Cystic fibrosis: Using our single-cell technologies, researchers have identified and characterized a new cell type in the lung, the pulmonary ionocyte, that results in the characteristic respiratory symptoms of cystic fibrosis.
Life extension: Researchers at Keio University in Tokyo used our single-cell tools to demonstrate that people who live to be 110 or older have a different immune profile than regularly-aged people.
AM: Can you tell us more about 10x Genomics’ recent developments in spatial gene expression analyses?
BH: We launched our Visium Spatial Gene Expression platform in 2019. We’ve seen an exciting amount of uptake of this technology, with over 100 publications and preprints, as researchers look to understand how gene expression varies while maintaining the context of the tissue itself. We recently launched an extension of the Visium platform that is compatible with FFPE (formalin-fixed, paraffin-embedded tissues). FFPE is the most common form of sample preservation for clinical samples, so this opens up the technology for use with a massive number of specimens that are stored in biobanks and clinics around the world.
AM: How can the ability to conduct spatial analyses in preserved tissue help propel research in human health and disease?

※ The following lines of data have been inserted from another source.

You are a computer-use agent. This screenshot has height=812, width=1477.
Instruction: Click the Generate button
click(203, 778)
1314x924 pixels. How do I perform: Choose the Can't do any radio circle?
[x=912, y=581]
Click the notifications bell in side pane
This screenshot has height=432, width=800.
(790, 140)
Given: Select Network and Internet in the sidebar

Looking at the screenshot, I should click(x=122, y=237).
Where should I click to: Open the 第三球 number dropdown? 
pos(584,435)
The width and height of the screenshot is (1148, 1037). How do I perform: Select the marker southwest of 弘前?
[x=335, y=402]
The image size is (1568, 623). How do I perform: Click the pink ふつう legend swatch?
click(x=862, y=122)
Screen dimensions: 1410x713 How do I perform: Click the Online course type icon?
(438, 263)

BH: We see researchers who have collected cohorts of samples that are specific to the disease that they study, whether this is a specific form of cancer, a neurodegenerative disease, or an inflammatory disorder. Often, since these samples were collected during clinical care, they are also paired with clinical data. Researchers are excited to go back to these sample cohorts and pair rich spatial transcriptomic data with what they know clinically to understand what drives disease progression and identify promising new therapeutic targets.
Dr. Ben Hindson was speaking to Anna MacDonald, science writer for Technology Networks.